D’une part, dans « La Confession dédaigneuse », il relate sa rencontre avec Jacques Vaché à l’hôpital de la rue du Boccage. D’autre part, dans un passage fameux de Nadja, il exalte Nantes, au même titre que Paris, comme un lieu de rencontre par excellence, une ville singulière propice à l’amitié. Bref, il glorifie Nantes comme un haut lieu du surréalisme. Le paragraphe fulgurant sur Nantes s’achevant curieusement sur cet aveu: « […] Nantes où j’ai aimé un parc: le parc de Procé. »

Arrêtons-nous un instant à cette phrase « Nantes où j’ai aimé un parc : le parc de Procé », sachant que Breton hallucine dans ce parc et aux alentours des images empruntées aux poèmes de Rimbaud « La rivière de cassis » ou « Enfance ». En effet, la phrase « Nantes où j’ai aimé un parc » ne consonne-t-elle pas à notre oreille avec cet aphorisme cinglant de Rimbaud dans Une saison en enfer: « Ainsi, j’ai aimé un porc » ? Une sentence d’ailleurs qui est moins liée chez Rimbaud à la transgression sexuelle qu’à la transmigration des âmes.

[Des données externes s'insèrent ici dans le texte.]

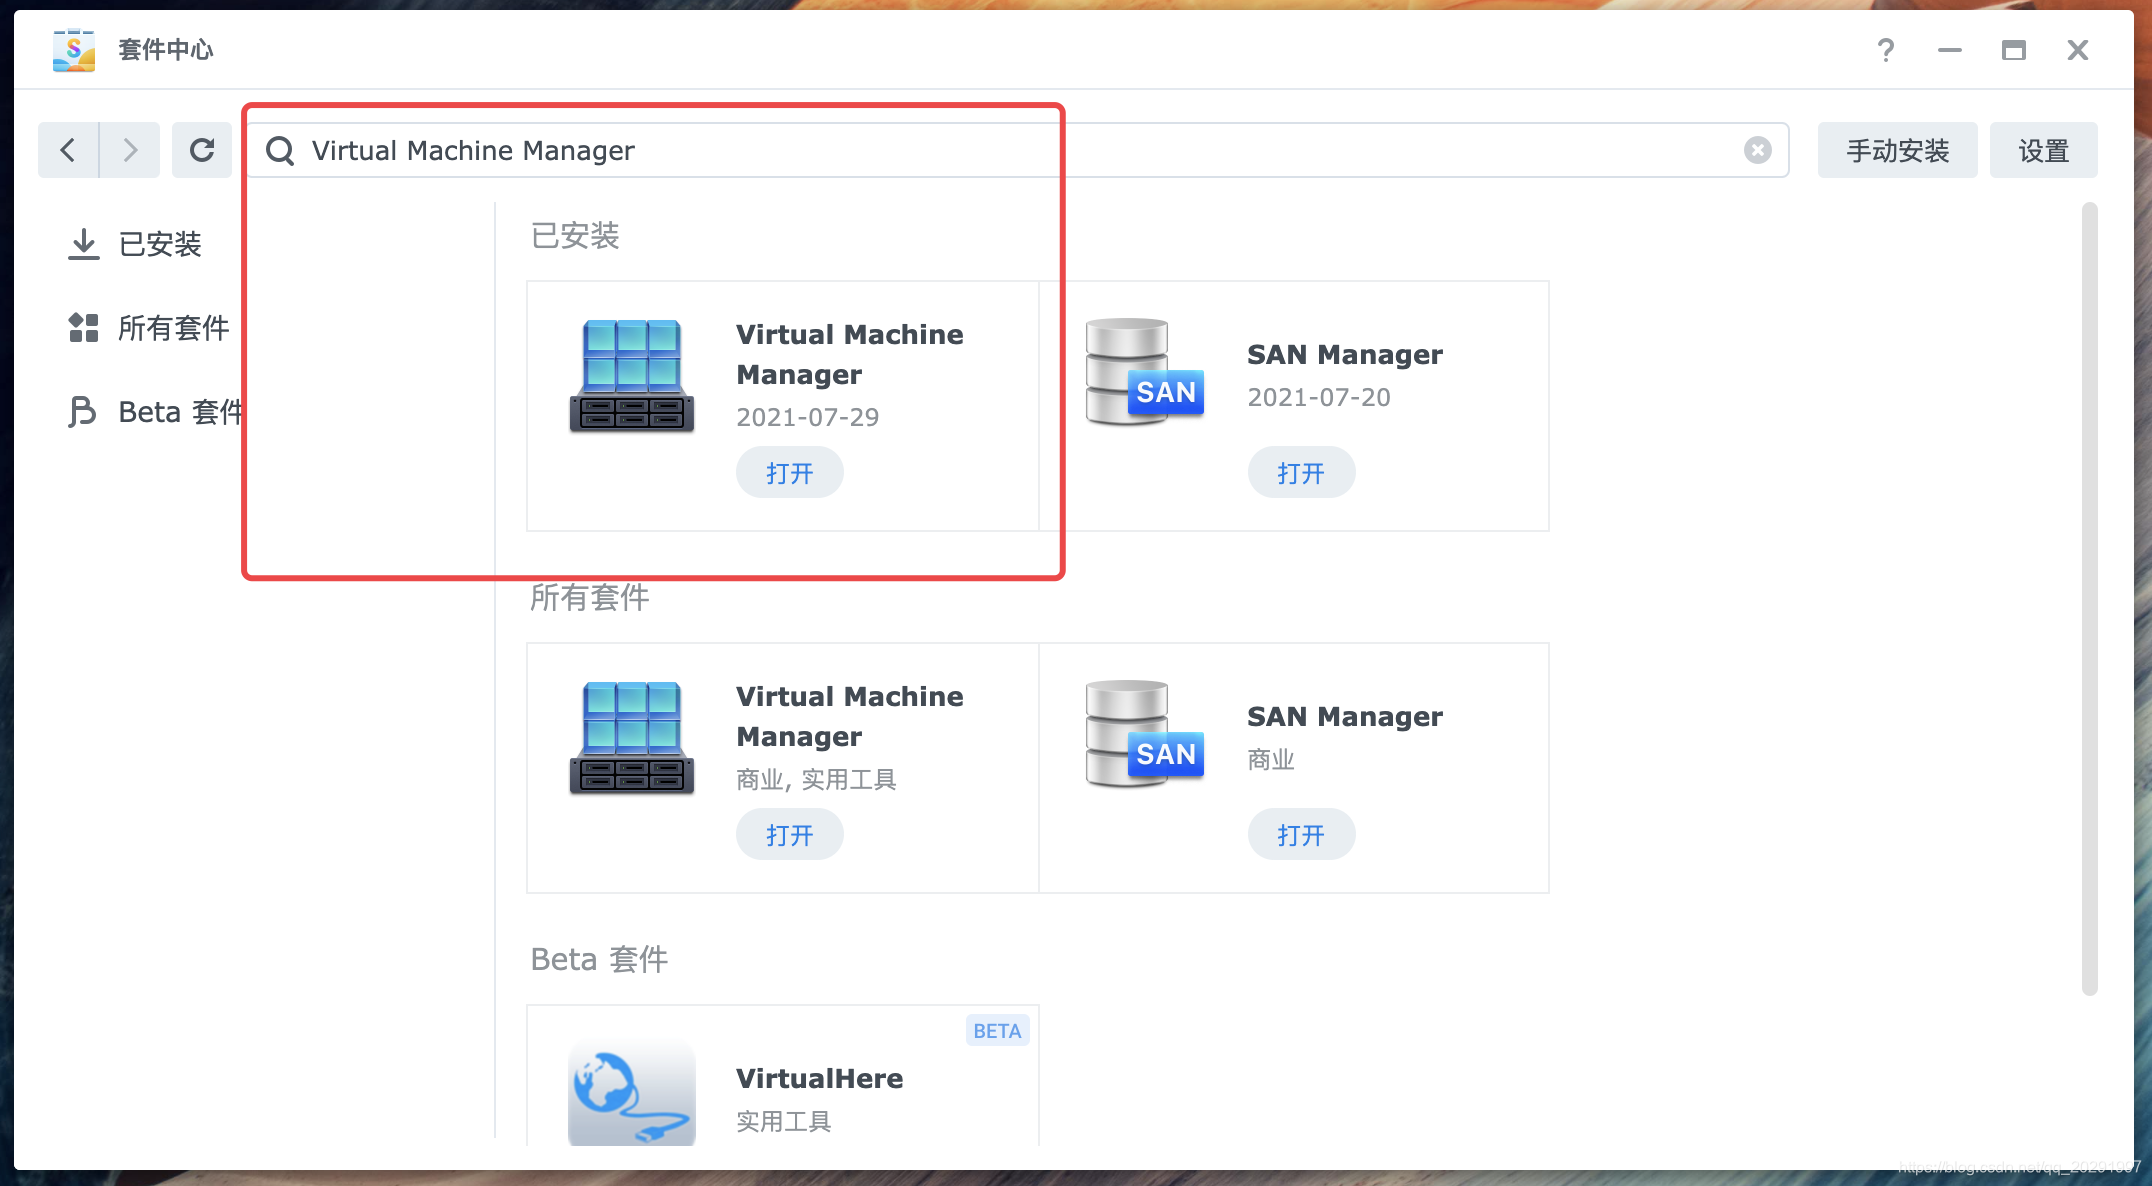Screen dimensions: 2152x1186
Task: Click Package Center app logo
Action: tap(74, 50)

Que veut donc dire Breton quand il confesse avoir aimé un parc, alors que parallèlement Rimbaud déclarait avoir aimé un porc? Car un parc, même s’il se nomme Procé, et fricote avec le signifiant « porc », ne relève pas de la sexualité animale mais d’un règne végétal luxuriant et néanmoins ordonné en vue de la rêverie d’un promeneur solitaire. Pourtant, en calquant son aveu « j’ai aimé un parc » sur la formule de Rimbaud « j’ai aimé un porc », Breton semble nous inviter à nous pencher sur son éros ou son refus de l’éros durant son séjour à Nantes.

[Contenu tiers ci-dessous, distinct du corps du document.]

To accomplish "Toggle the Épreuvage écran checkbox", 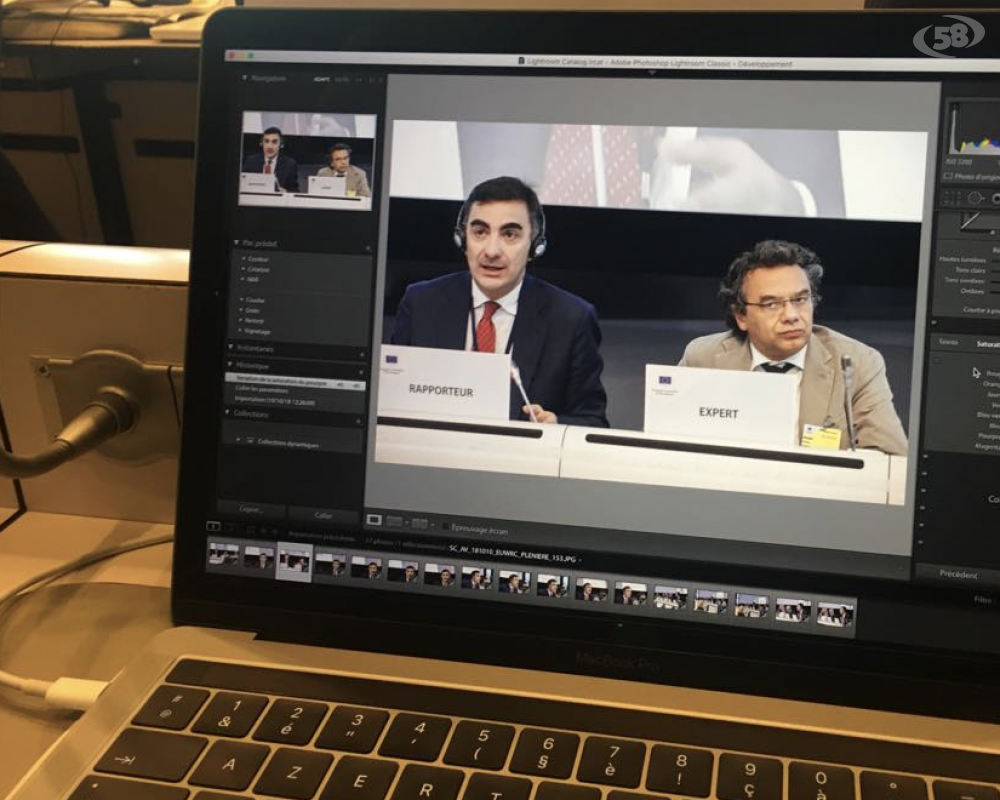I will (x=444, y=529).
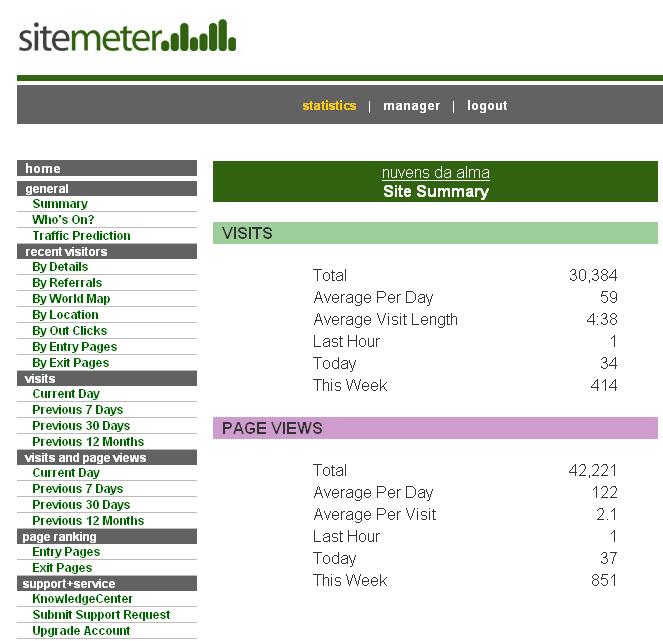Viewport: 663px width, 641px height.
Task: Click the logout link
Action: point(487,105)
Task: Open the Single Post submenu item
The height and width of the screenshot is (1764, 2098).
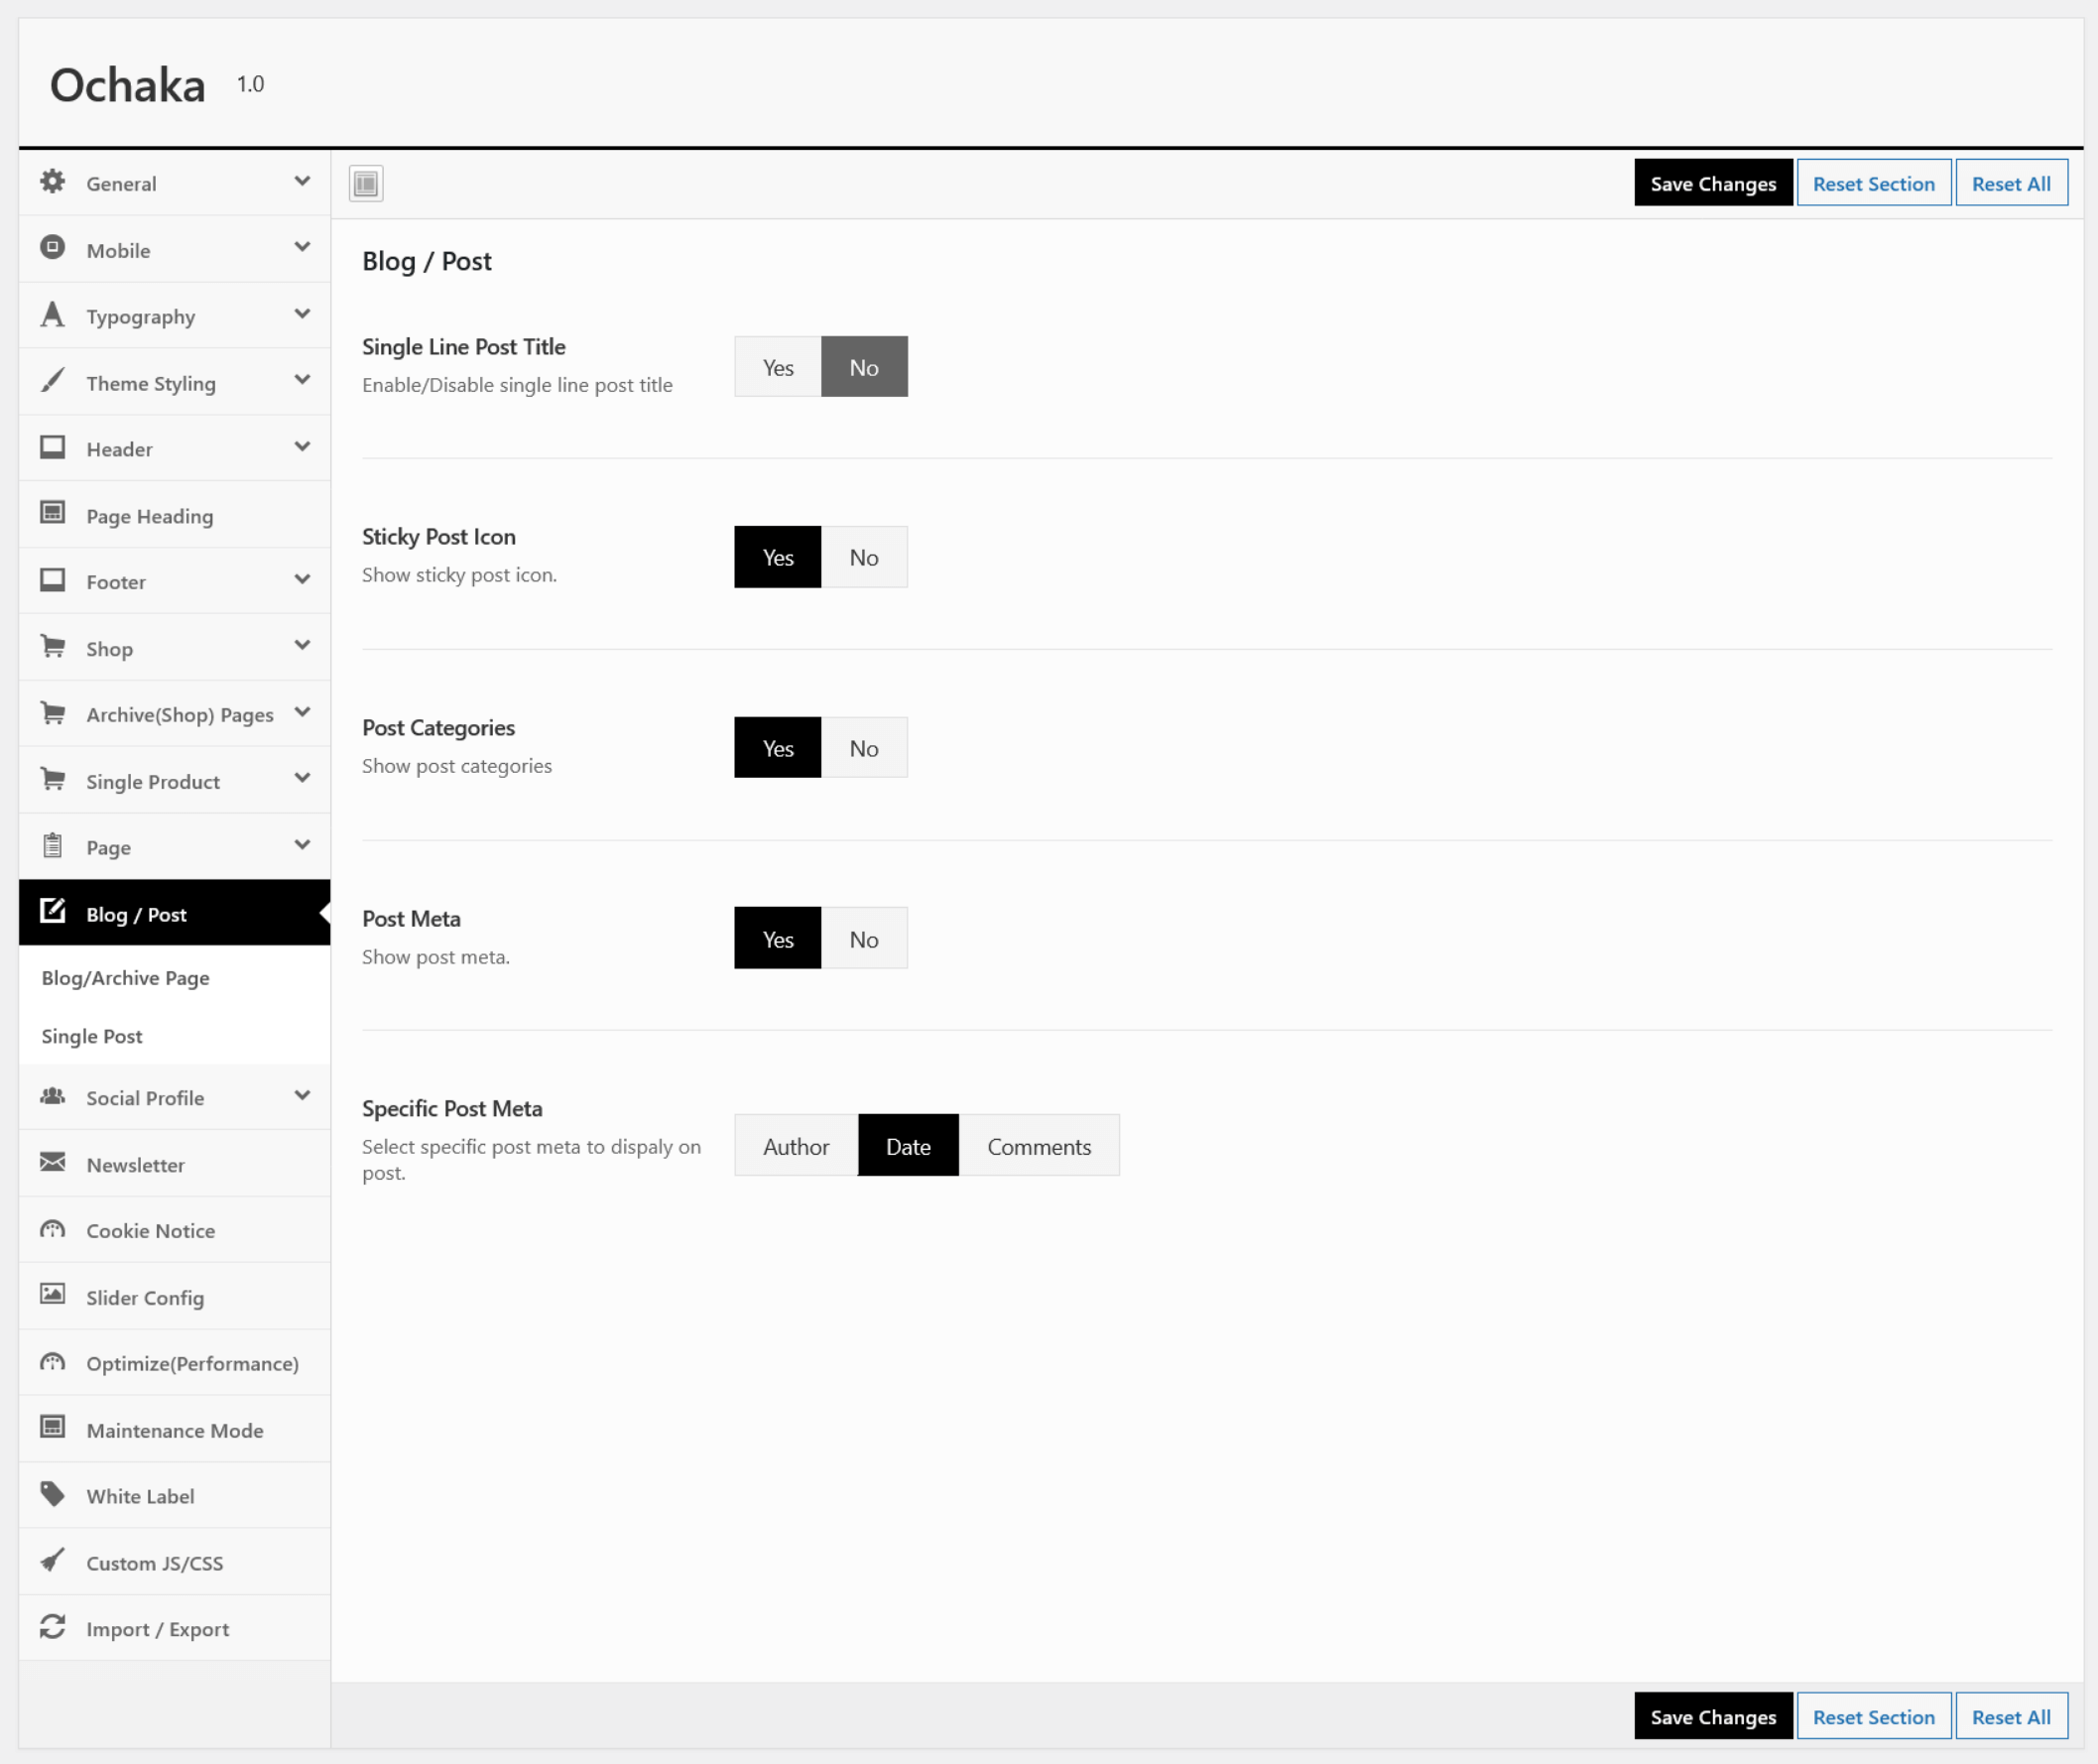Action: point(92,1036)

Il est possible que la formule « j’ai aimé un parc: le parc de Procé », qui a une connotation panthéiste indéniable, ait été induite par la note fulminante sur l’idée de Dieu du Surréalisme et la peinture. On sait que cette note blasphématoire, où Breton adopte un ton délirant et cassant, s’achève sur ces mots: « Du reste on ne décrit pas un arbre, on ne décrit pas l’informe. On décrit un porc et c’est tout. Dieu, qu’on ne décrit pas, est un porc. » Ce Dieu, le Dieu transcendant du monothéisme, est jugé par Breton si louche et infâme, qu’il l’imagine sous les traits d’un porc. Un arbre, en revanche, lui paraît trop divers ou informe, pour être dépeint ou réduit à une forme. Breton ne polémique pas, semble-t-il, avec les dieux de la nature mais avec un dieu moral suintant l’immoralité.

Le génie du lieu

Théodore Fraenkel, l’ami de lycée, l’ami de toujours, si on excepte une période où il est envoyé au Crotoy, se trouve aux côtés de Breton durant son année nantaise. Curieusement, dans ses Carnets de 1916, les notations précises sur Nantes n’apparaissent pas sur le moment mais après coup. On peut ainsi lire à la date du 17 juillet 1916 : « À Chaumont, en Haute-Marne, Bassigny ; réserve de personnel sanitaire ; partis de Nantes le 14 juillet, sans regret. Voyage à vociférations alcooliques, deux jours deux nuits. Montargis m’a laissé un exquis souvenir. Rues claires et avenues, maisons jolies, rivière romanesque, le Loing ; et même quelques toilettes. Praslines montargoises. Alf. Jarry tient le café Au rendez-vous de la Marine, Rimbault, l’Hôtel de la Sirène. Noms doubles de ces vieilles familles toutes alliées et confondues. » À Montargis, petite ville qui le ravit, Fraenkel découvre des homonymes de poètes adorés. Le génie du lieu ne fait-il pas bon ménage avec le génie poétique ? Il suffit d’ailleurs de lire la suite pour retrouver la piste du génie d’un lieu nantais : « Pas de troupes, sauf nos casques glorieux. L’aimable clarté faisait charmante cette province où il n’y avait rien de gris ou de noir. Tandis que Chaumont ! Horrible, sinistre, sale garnison de l’est, poussiéreuse ; ce jardin grotesque (oh, le parc de Procé !) […] » On découvre sur le vif que Fraenkel, qui vient juste de quitter Nantes, est hanté par le parc de Procé, sur lequel Breton épiloguera en 1952.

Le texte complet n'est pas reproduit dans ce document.